◆ DIRECTIONS FOR THIS TASK
Reproduce the listing below in its entirety. Change nothing.
◆ ◆ ◆ ◆
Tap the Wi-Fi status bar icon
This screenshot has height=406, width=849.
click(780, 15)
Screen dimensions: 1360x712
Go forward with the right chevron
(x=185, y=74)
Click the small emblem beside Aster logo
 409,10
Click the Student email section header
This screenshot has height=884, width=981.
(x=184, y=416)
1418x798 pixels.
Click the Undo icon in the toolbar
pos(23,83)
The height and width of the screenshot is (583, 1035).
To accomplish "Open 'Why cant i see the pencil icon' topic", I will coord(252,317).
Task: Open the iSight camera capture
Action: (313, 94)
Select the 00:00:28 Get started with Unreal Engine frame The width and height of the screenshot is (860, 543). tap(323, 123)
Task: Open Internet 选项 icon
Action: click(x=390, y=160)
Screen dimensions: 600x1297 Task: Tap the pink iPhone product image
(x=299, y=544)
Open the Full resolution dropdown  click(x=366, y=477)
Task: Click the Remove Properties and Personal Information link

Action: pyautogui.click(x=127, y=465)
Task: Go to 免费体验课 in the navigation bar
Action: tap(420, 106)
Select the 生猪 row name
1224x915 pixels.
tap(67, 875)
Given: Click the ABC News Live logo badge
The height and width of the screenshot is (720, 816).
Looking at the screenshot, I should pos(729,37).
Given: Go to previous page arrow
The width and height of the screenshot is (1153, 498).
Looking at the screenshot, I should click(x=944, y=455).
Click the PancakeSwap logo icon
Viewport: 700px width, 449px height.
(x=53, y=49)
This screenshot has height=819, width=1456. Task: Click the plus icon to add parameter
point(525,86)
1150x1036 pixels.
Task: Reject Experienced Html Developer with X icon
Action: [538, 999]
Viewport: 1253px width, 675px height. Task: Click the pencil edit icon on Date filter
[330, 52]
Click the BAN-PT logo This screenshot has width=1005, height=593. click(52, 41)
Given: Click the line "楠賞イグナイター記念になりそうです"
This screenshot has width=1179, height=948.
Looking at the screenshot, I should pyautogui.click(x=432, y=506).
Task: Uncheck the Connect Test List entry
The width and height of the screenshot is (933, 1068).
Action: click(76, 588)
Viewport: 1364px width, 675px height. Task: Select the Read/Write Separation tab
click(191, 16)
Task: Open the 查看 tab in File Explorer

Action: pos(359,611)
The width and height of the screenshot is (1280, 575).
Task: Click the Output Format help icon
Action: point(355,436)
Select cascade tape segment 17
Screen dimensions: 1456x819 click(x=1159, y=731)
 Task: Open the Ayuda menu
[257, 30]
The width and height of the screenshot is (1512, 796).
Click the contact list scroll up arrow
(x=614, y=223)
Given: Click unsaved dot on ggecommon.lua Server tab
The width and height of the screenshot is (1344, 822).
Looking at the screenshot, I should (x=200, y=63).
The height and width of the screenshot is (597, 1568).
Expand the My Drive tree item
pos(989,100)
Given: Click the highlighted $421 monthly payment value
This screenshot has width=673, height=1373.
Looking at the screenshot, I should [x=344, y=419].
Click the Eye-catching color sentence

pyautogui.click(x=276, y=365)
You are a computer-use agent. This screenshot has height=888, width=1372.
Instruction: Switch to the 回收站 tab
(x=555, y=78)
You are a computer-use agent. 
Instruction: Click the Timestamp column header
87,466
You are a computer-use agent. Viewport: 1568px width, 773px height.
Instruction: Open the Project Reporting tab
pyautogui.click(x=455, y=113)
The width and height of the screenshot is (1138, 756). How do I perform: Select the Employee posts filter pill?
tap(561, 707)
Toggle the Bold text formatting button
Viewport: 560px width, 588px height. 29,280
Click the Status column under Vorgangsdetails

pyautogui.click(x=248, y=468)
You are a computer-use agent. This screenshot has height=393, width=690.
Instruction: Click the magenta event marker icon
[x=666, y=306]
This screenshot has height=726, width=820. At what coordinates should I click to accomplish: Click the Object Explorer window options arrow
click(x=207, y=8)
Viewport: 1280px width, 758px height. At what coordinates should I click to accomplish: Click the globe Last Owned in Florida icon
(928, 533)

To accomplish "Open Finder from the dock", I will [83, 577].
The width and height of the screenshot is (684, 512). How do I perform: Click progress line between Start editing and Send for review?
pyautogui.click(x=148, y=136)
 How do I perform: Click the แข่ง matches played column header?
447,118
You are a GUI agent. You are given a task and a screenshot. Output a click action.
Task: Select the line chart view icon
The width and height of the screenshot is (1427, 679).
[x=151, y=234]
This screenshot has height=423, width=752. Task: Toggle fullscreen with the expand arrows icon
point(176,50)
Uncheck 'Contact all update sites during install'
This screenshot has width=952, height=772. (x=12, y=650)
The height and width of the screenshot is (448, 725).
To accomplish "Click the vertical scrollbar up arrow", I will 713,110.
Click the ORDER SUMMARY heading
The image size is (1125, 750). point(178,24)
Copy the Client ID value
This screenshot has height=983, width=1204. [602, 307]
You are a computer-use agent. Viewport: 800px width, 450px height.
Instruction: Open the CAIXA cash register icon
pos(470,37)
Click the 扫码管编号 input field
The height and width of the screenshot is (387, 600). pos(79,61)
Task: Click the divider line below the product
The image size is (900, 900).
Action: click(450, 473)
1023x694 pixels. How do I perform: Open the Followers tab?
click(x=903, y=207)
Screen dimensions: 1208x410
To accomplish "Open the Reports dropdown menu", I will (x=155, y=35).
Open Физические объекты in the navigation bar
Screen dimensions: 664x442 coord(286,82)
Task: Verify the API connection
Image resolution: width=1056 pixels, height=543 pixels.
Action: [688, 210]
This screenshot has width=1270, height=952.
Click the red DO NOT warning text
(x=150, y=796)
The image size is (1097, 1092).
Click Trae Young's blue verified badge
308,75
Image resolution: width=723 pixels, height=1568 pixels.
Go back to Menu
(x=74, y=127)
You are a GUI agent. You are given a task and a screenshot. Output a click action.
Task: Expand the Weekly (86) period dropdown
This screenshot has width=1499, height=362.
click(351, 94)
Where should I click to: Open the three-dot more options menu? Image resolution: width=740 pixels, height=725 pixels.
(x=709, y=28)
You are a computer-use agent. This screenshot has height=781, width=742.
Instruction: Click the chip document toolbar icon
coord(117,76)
◆ ◆ ◆ ◆
◆ RESPONSE TO THE EXERCISE
Tap the Wi-Fi status bar icon
This screenshot has height=406, width=849.
click(780, 15)
Screen dimensions: 1360x712
Go forward with the right chevron
(x=185, y=74)
Click the small emblem beside Aster logo
 409,10
Click the Student email section header
This screenshot has height=884, width=981.
(x=184, y=416)
1418x798 pixels.
Click the Undo icon in the toolbar
pos(23,83)
The height and width of the screenshot is (583, 1035).
To accomplish "Open 'Why cant i see the pencil icon' topic", I will coord(252,317).
Task: Open the iSight camera capture
Action: (313, 94)
Select the 00:00:28 Get started with Unreal Engine frame The width and height of the screenshot is (860, 543). tap(323, 123)
Task: Open Internet 选项 icon
Action: click(x=390, y=160)
Screen dimensions: 600x1297 Task: Tap the pink iPhone product image
(x=299, y=544)
Open the Full resolution dropdown  click(x=366, y=477)
Task: Click the Remove Properties and Personal Information link

Action: pyautogui.click(x=127, y=465)
Task: Go to 免费体验课 in the navigation bar
Action: tap(420, 106)
Select the 生猪 row name
1224x915 pixels.
tap(67, 875)
Given: Click the ABC News Live logo badge
The height and width of the screenshot is (720, 816).
Looking at the screenshot, I should pos(729,37).
Given: Go to previous page arrow
The width and height of the screenshot is (1153, 498).
Looking at the screenshot, I should click(x=944, y=455).
Click the PancakeSwap logo icon
Viewport: 700px width, 449px height.
(x=53, y=49)
This screenshot has height=819, width=1456. Task: Click the plus icon to add parameter
point(525,86)
1150x1036 pixels.
Task: Reject Experienced Html Developer with X icon
Action: [538, 999]
Viewport: 1253px width, 675px height. Task: Click the pencil edit icon on Date filter
[330, 52]
Click the BAN-PT logo This screenshot has width=1005, height=593. click(52, 41)
Given: Click the line "楠賞イグナイター記念になりそうです"
This screenshot has width=1179, height=948.
Looking at the screenshot, I should pyautogui.click(x=432, y=506).
Task: Uncheck the Connect Test List entry
The width and height of the screenshot is (933, 1068).
Action: click(76, 588)
Viewport: 1364px width, 675px height. Task: Select the Read/Write Separation tab
click(191, 16)
Task: Open the 查看 tab in File Explorer

Action: pos(359,611)
The width and height of the screenshot is (1280, 575).
Task: Click the Output Format help icon
Action: point(355,436)
Select cascade tape segment 17
Screen dimensions: 1456x819 click(x=1159, y=731)
 Task: Open the Ayuda menu
[257, 30]
The width and height of the screenshot is (1512, 796).
Click the contact list scroll up arrow
(x=614, y=223)
Given: Click unsaved dot on ggecommon.lua Server tab
The width and height of the screenshot is (1344, 822).
Looking at the screenshot, I should (x=200, y=63).
The height and width of the screenshot is (597, 1568).
Expand the My Drive tree item
pos(989,100)
Given: Click the highlighted $421 monthly payment value
This screenshot has width=673, height=1373.
Looking at the screenshot, I should [x=344, y=419].
Click the Eye-catching color sentence

pyautogui.click(x=276, y=365)
You are a computer-use agent. This screenshot has height=888, width=1372.
Instruction: Switch to the 回收站 tab
(x=555, y=78)
You are a computer-use agent. 
Instruction: Click the Timestamp column header
87,466
You are a computer-use agent. Viewport: 1568px width, 773px height.
Instruction: Open the Project Reporting tab
pyautogui.click(x=455, y=113)
The width and height of the screenshot is (1138, 756). How do I perform: Select the Employee posts filter pill?
tap(561, 707)
Toggle the Bold text formatting button
Viewport: 560px width, 588px height. 29,280
Click the Status column under Vorgangsdetails

pyautogui.click(x=248, y=468)
You are a computer-use agent. This screenshot has height=393, width=690.
Instruction: Click the magenta event marker icon
[x=666, y=306]
This screenshot has height=726, width=820. At what coordinates should I click to accomplish: Click the Object Explorer window options arrow
click(x=207, y=8)
Viewport: 1280px width, 758px height. At what coordinates should I click to accomplish: Click the globe Last Owned in Florida icon
(928, 533)

To accomplish "Open Finder from the dock", I will [83, 577].
The width and height of the screenshot is (684, 512). How do I perform: Click progress line between Start editing and Send for review?
pyautogui.click(x=148, y=136)
 How do I perform: Click the แข่ง matches played column header?
447,118
You are a GUI agent. You are given a task and a screenshot. Output a click action.
Task: Select the line chart view icon
The width and height of the screenshot is (1427, 679).
[x=151, y=234]
This screenshot has height=423, width=752. Task: Toggle fullscreen with the expand arrows icon
point(176,50)
Uncheck 'Contact all update sites during install'
This screenshot has width=952, height=772. (x=12, y=650)
The height and width of the screenshot is (448, 725).
To accomplish "Click the vertical scrollbar up arrow", I will 713,110.
Click the ORDER SUMMARY heading
The image size is (1125, 750). point(178,24)
Copy the Client ID value
This screenshot has height=983, width=1204. [602, 307]
You are a computer-use agent. Viewport: 800px width, 450px height.
Instruction: Open the CAIXA cash register icon
pos(470,37)
Click the 扫码管编号 input field
The height and width of the screenshot is (387, 600). pos(79,61)
Task: Click the divider line below the product
The image size is (900, 900).
Action: click(450, 473)
1023x694 pixels. How do I perform: Open the Followers tab?
click(x=903, y=207)
Screen dimensions: 1208x410
To accomplish "Open the Reports dropdown menu", I will (x=155, y=35).
Open Физические объекты in the navigation bar
Screen dimensions: 664x442 coord(286,82)
Task: Verify the API connection
Image resolution: width=1056 pixels, height=543 pixels.
Action: [688, 210]
This screenshot has width=1270, height=952.
Click the red DO NOT warning text
(x=150, y=796)
The image size is (1097, 1092).
Click Trae Young's blue verified badge
308,75
Image resolution: width=723 pixels, height=1568 pixels.
Go back to Menu
(x=74, y=127)
You are a GUI agent. You are given a task and a screenshot. Output a click action.
Task: Expand the Weekly (86) period dropdown
This screenshot has width=1499, height=362.
click(351, 94)
Where should I click to: Open the three-dot more options menu? Image resolution: width=740 pixels, height=725 pixels.
(x=709, y=28)
You are a computer-use agent. This screenshot has height=781, width=742.
Instruction: Click the chip document toolbar icon
coord(117,76)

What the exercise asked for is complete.